Dialogue in the 21st Century: A Martin Buber Memorial Conference

Manhattan College

April 23, 2015

 

Call for Abstracts:

Submissions from all disciplinary backgrounds, including philosophy, religious studies, Judaic studies, media studies, political science, education and peace studies are welcome.

In order to promote interdisciplinary dialogue and provide maximal time for discussion participants will give 15-20 minute presentations as part of a panel. Suggested topics include:

  • What is dialogue? What are the preconditions for and limitations of dialogue? How does one educate for dialogue?
  • How may Buber’s life and work be fruitfully brought into dialogue with contemporary conceptual movements and problems, such as the exploration of the other, cosmopolitanism and the study of language?
  • How does Buber’s life and work illuminate recent cultural and political shifts, such as the rise of information technology, contemporary art and media, current interfaith debates and recent international conflicts?

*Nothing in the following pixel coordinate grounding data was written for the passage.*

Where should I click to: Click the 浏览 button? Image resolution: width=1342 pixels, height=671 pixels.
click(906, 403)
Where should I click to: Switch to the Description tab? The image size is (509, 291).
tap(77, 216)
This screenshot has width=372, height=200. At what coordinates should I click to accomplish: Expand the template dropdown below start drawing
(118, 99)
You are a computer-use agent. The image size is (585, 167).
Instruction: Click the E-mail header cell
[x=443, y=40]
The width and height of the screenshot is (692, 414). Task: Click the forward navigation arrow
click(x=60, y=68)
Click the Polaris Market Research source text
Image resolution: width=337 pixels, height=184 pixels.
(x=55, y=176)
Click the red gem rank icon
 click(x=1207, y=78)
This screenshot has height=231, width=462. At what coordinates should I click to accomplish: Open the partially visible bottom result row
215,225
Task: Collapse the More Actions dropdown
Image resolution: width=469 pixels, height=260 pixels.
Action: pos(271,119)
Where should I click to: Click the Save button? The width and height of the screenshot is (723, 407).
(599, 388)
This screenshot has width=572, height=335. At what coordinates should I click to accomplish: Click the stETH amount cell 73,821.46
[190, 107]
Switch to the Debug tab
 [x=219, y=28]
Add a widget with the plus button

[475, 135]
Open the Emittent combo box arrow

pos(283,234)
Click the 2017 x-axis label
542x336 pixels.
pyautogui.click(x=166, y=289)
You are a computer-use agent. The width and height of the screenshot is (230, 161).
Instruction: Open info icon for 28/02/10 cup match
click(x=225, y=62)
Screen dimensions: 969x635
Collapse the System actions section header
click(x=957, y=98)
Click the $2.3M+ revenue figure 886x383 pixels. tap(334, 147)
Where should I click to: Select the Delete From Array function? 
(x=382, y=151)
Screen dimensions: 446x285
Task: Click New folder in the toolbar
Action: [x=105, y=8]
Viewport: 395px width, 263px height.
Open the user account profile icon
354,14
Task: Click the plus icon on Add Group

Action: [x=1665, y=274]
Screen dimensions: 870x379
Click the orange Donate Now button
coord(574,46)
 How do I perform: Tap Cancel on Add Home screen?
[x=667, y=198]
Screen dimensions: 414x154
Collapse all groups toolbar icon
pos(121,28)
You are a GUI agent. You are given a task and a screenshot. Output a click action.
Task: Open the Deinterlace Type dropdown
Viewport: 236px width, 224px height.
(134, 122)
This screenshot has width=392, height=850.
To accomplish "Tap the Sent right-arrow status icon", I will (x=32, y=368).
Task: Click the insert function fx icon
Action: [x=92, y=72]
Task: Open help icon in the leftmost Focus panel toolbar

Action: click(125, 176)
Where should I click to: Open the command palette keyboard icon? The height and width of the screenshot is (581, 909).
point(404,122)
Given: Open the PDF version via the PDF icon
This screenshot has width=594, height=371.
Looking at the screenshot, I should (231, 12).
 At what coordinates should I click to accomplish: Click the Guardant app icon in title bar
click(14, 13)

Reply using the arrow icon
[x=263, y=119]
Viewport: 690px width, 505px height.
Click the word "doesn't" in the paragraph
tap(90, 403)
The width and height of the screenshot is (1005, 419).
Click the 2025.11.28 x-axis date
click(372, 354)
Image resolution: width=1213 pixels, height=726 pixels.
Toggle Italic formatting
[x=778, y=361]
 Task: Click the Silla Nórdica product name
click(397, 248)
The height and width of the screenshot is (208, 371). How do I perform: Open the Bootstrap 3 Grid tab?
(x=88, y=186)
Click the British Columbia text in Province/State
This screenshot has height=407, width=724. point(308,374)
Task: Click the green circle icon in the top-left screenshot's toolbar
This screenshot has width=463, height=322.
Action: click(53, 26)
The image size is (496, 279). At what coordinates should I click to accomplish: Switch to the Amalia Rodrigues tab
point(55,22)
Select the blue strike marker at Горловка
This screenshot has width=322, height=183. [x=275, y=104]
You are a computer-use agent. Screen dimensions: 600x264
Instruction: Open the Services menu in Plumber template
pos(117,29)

The conference will be held during Manhattan College’s month-long annual celebration of its Lasallian mission. Presentations that engage one or more of the five Lasallian hallmarks — commitment to social justice, respect for human dignity, an emphasis on ethical conduct, reflection on faith and its relation to reason, and excellence in teaching — are therefore especially welcome.

Please send proposals in .doc, .docx, or .pdf format to Dr. Sarah Scott (sarah.scott at manhattan.edu) no later than December 15, 2014. Proposals should include 1) a developed abstract (approximately 1,000 words); 2) a short abstract for inclusion in the conference program (150 words maximum); 3) a short biography for inclusion in the conference program (150 words maximum); and 4) full contact details, including email address and phone number. Authors will be notified of acceptance by January 15, 2015.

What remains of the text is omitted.